Jony Ive, the mastermind behind the iconic design of Apple’s iPhone, has joined Sam Altman’s OpenAI to create devices tailored for using generative artificial intelligence, as per a statement by the ChatGPT maker.
Jony Ive and his team will take over design at OpenAI as part of an acquisition of his startup named “IO” valued at $6.5 billion.
As Ive ventures into a new future, having quit Apple two years ago, here is everything you need to know about him.
Who is Jony Ive?
British-born Jony Ive had been an Apple employee since 1992, and joined the US company after he graduated from Newcastle Polytechnic, now Northumbria University, in the UK. He began his career by starting his own design firm named Tangerine , according to the eponymous biography of Steve Jobs by Walter Isaacson.
Ives’ company struck a deal with Apple, following which he moved to Cupertino, California, from London to work in the company’s design department.
He quickly moved ranks in Apple, thanks to his skills, and soon became the head of the department in 1996.
Ives stayed at Apple until nearly a decade after Steve Jobs’ death, during which time he oversaw the development of the brand’s now legendary products, from the iMac and AirPods to the iPod, iPhone, and Apple Watch.
He left the company in 2019 to start his own company called LoveForm.

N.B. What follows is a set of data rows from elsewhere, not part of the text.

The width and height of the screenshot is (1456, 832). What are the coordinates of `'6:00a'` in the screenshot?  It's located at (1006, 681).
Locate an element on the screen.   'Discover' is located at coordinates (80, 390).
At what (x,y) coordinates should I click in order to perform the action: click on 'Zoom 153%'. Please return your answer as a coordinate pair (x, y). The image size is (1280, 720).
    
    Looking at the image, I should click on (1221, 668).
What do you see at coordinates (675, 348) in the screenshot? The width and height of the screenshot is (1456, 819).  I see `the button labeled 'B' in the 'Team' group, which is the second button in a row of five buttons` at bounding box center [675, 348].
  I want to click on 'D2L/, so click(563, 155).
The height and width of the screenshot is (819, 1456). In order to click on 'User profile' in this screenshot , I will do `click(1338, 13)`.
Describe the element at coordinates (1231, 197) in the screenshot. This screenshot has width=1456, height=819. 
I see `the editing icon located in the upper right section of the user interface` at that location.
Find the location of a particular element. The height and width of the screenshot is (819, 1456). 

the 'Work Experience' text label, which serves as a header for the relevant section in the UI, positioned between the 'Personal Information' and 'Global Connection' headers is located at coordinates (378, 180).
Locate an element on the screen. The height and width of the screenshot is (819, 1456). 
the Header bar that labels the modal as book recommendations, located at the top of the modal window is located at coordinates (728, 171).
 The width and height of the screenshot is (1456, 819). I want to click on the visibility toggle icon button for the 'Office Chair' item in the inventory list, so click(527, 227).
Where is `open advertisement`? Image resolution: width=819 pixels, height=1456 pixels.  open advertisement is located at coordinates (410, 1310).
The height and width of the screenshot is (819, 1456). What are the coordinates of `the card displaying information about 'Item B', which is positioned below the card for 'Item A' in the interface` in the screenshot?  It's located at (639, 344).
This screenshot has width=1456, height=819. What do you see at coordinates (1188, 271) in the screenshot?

Working closely with Apple co-founder Steve Jobs, his designs revitalised Apple, making it the company with the world’s third-largest market capitalisation and a global standard for product design.
Steve Job’s confidant wanted to quit Apple
When Jony Ive joined Apple, the company had ousted its founder Steve Jobs and the CEO at that time was Gil Amelio.
Under his leadership, Ive wanted to quit, according to the biography of Steve Jobs. At that time, the iPhone designer felt that Apple was focusing too much on profits, and its designers were being asked to generate models for the outside of products, while the engineers were using cheap materials to build the insides of them.
However, this outlook changed when Steve Jobs returned as Apple CEO in 1997. In one of his first talks with employees, Ive remembered him saying that he wanted the company “not just to make money but to make great products.”
This idea changed Ive’s mind, and he decided to stay back. Over the years, Steve Jobs and Ive developed a special bond. The Apple founder was deeply impressed with the designer’s work.
“He gets the big picture as well as the most infinitesimal details about each product. And he understands that Apple is a product company. He’s not just a designer,” Isaacson wrote in the biography.